The only alternative to the isthmus was to take a small ship between two ports at the west end of the gulf. These ports are at cities named Rion and, logically enough, Antirion. They have given their names to the modern bridge.
In early days, taking a boat across the patch of water between these ports was not an attractive alternative to land travel. The currents in that passage were notoriously treacherous and the wind undependable.
In recent times, the currents have been tamed by large ferry boats, but boats are still a poor substitute for uninterrupted traffic. After being an obstacle since classical times the strait was spanned in 2004 by a bridge. That bridge is a monument to the art of wire drawing.
It also happens to be a major engineering accomplishment in other ways. The geology in the vicinity is subject to tectonic activity, so each pylon becomes a problem in dynamics as well as statics. Each has a sway-damping pendulum. Another consideration is that the seabed is not well suited to structural foundations. Thus special footings were designed. Because of the distance between pylons it is unlikely that an older style of bridge could have made the span.
The cable-stayed form of bridge not only offers advantages during erection, but it also allows more leeway in pylon design than the traditional suspension structure. The pylons do not have to fall into the single plane defined by sagging cables as is the case in suspension bridges.
Designers have exploited this freedom and have produced designs that are intentionally novel and aesthetically pleasing. Engineers are free to indulge in fanciful and elegant pylon shapes.

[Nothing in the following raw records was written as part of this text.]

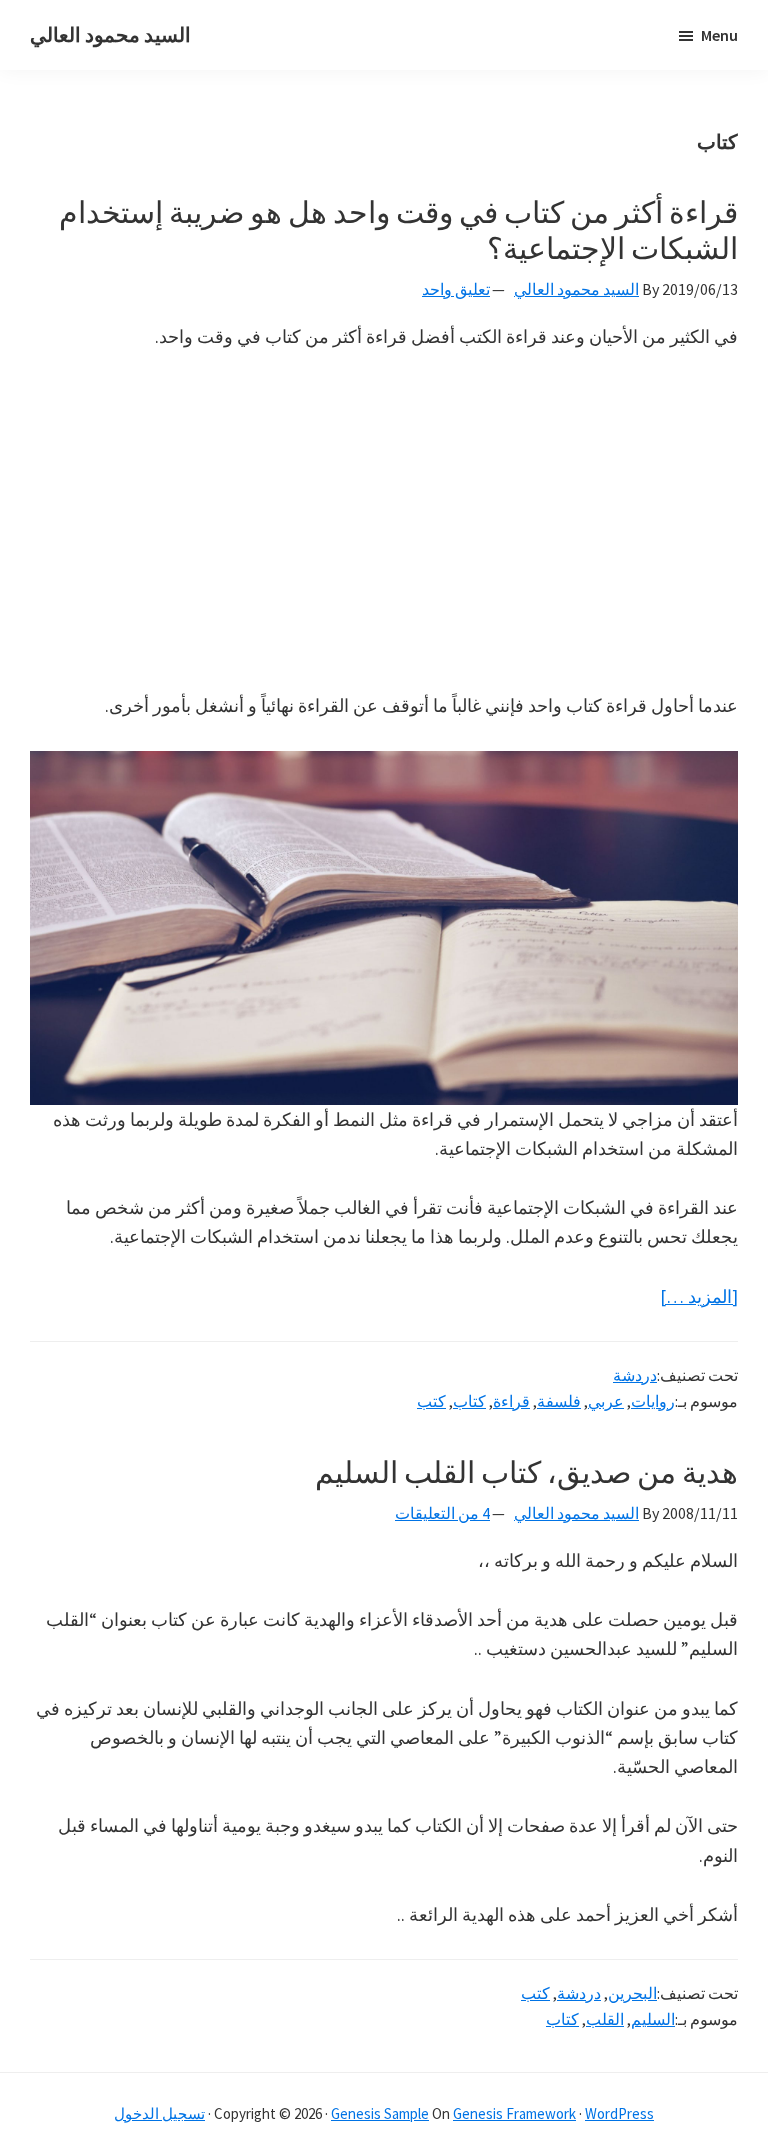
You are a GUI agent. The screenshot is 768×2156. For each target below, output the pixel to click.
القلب (605, 2019)
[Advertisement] (384, 521)
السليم (653, 2019)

Present day wire stay construction differs radically from the bundled wires of the Brooklyn Bridge, but it shares a common problem. Cables must be protected from the weather.
Today they are usually enclosed in tubes of metal or poly-ethylene which are backfilled after emplacement. This is typically done with concrete, but occasionally with some elastomeric material. Poly tubes can be colored to give a pleasing appearance.
Since the deck is supported over its entire length, cable staying offers construction advantages. It is possible to assemble the deck in a series of segments, each of which can be slid into place over already-installed portions.
Unlike suspension bridges where the deck is supported by vertical wires attached to the catenaries, support is provided by the vertical component of force in a series of diagonals. This introduces another design consideration. The deck has to resist in compression the horizontal component of the forces in a number of diagonal wires.
Such a deck is commonly a concrete slab with prestressed wire reinforcement. Preloading such wires before the deck is installed is essentially the same handling problem as fine-tuning the stays.
The span of a bridge dwarfs its human creators to an even greater extent than Gulliver dwarfed the Lilliputians, but bridges, too, depend on numerous cords of a manageable size. The fact that these metal sinews are possible can be traced back more than 4,000 years.
The technology to create them was handed through generations of wire-drawing machines. It originated with the unnamed craftsman who first recognized that a metal billet could be hand worked into a totally new shape. The tools that he used were small and primitive, and they depended on nothing more than manual strength.
Over millennia, hand tools have evolved into sophisticated and powerful machines but the same principles that allowed gold billets to be transformed into a pharaoh's jewelry now make it possible to build the bridges that carry immense loads across miles of water.